Reputation: 13
I have two dataframes old_df and new_df that I am reading from SQL Server database. They both contain data on various products and their prices. I need to compare these two dataframes and create table, that would look like this: (dummy data)
Seller | Code | Product | Old_Price | New_Price | Status |
---|---|---|---|---|---|
MC | oTMFtAS8w6 | Golden Apple | 3360 | 3200 | Price change |
MC | kYp2jkorw6 | washing machine | 765 | New Product | |
MC | UGl93h4qGo | outlet | 1155 | Product deleted |
I have come up with the solution that is really ineffective due to the last iterrows function:
def compare(old_df,new_df,sellers_list):
df_changes = pd.DataFrame(columns = ['Seller' , 'Code', 'Product' , 'Old_Price', 'New_Price', 'Status'])
for seller in sellers_list:
old_df[seller]['Concat'] = old_df[seller]['Code'] + old_df[seller]['Product']
new_df[seller]['Concat'] = new_df[seller]['Code'] + new_df[seller]['Product']
temp_df1 = old_df[seller].set_index('Concat')
temp_df2 = new_df[seller].set_index('Concat')
temp_df1 = temp_df1[['Seller','Product', 'Code' ,'Price']]
temp_df2 = temp_df2[['Seller','Product', 'Code','Price']]
df_concat = pd.concat([temp_df1,temp_df2], axis= 'columns', keys= ['Old', 'New']).drop_duplicates(keep= False)
final_df = pd.DataFrame()
final_df = final_df.append(df_concat[df_concat[('Old', 'Price')] != df_concat[('New', 'Price')]])
for index, row in final_df.iterrows():
if pd.isnull(row[('Old', 'Seller')]):
df_changes = df_changes.append({'Seller' : row[('New', 'Seller')], 'Code' : row[('New', 'Code')], 'Product': row[('New', 'Product')] , 'Old_Price' : None, 'New_Price' : row[('New', 'Price')], 'Status': 'New Product'}, ignore_index= True)
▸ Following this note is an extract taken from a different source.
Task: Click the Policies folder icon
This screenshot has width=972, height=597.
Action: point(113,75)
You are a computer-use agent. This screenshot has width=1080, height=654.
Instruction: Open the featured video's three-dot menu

elif pd.isnull(row[('New', 'Seller')]):
df_changes = df_changes.append({'Seller' : row[('Old', 'Seller')], 'Code' : row[('Old', 'Code')], 'Product': row[('Old', 'Product')] , 'Old_Price' : row[('Old', 'Price')], 'New_Price' : None , 'Status': 'Product discontinued'}, ignore_index= True)
else:
df_changes = df_changes.append({'Seller' : row[('New', 'Seller')], 'Code' : row[('New', 'Code')], 'Product': row[('New', 'Product')] , 'Old_Price' : row[('Old', 'Price')], 'New_Price' : row[('New', 'Price')], 'Status': 'Price change'}, ignore_index= True)
return df_changes
I am using concat as sometimes there is one Code for two Products (the difference is in the Product name). Could you help me find a more effective solution to my problem?
Upvotes: 1
Views: 223
Reputation: 120559
This is the perfect case for merge
and the indicator
parameter:
Input data:
>>> df1 # old products
Seller Code Product Price
0 MC oTMFtAS8w6 Golden Apple 3360
1 MC UGl93h4qGo outlet 1155
>>> df2 # new products
Seller Code Product Price
0 MC oTMFtAS8w6 Golden Apple 3200
1 MC kYp2jkorw6 washing machine 765
out = pd.merge(df1, df2, on='Product', how='outer',
suffixes=('', '_new'), indicator=True)
# Remove products where price has unchanged
out = out[out['Price'] != out['Price_new']]
out['Status'] = out['_merge'].replace({'both': 'Price change',
'left_only': 'Product deleted',
'right_only': 'New Product'})
out.update(out[['Seller', 'Seller_new', 'Code', 'Code_new']].bfill(axis=1))
out = out[['Seller', 'Code', 'Product', 'Price', 'Price_new', 'Status']]
Output result
>>> out
Seller Code Product Price Price_new Status
0 MC oTMFtAS8w6 Golden Apple 3360.0 3200.0 Price change
1 MC UGl93h4qGo outlet 1155.0 NaN Product deleted
2 MC kYp2jkorw6 washing machine NaN 765.0 New Product
Upvotes: 1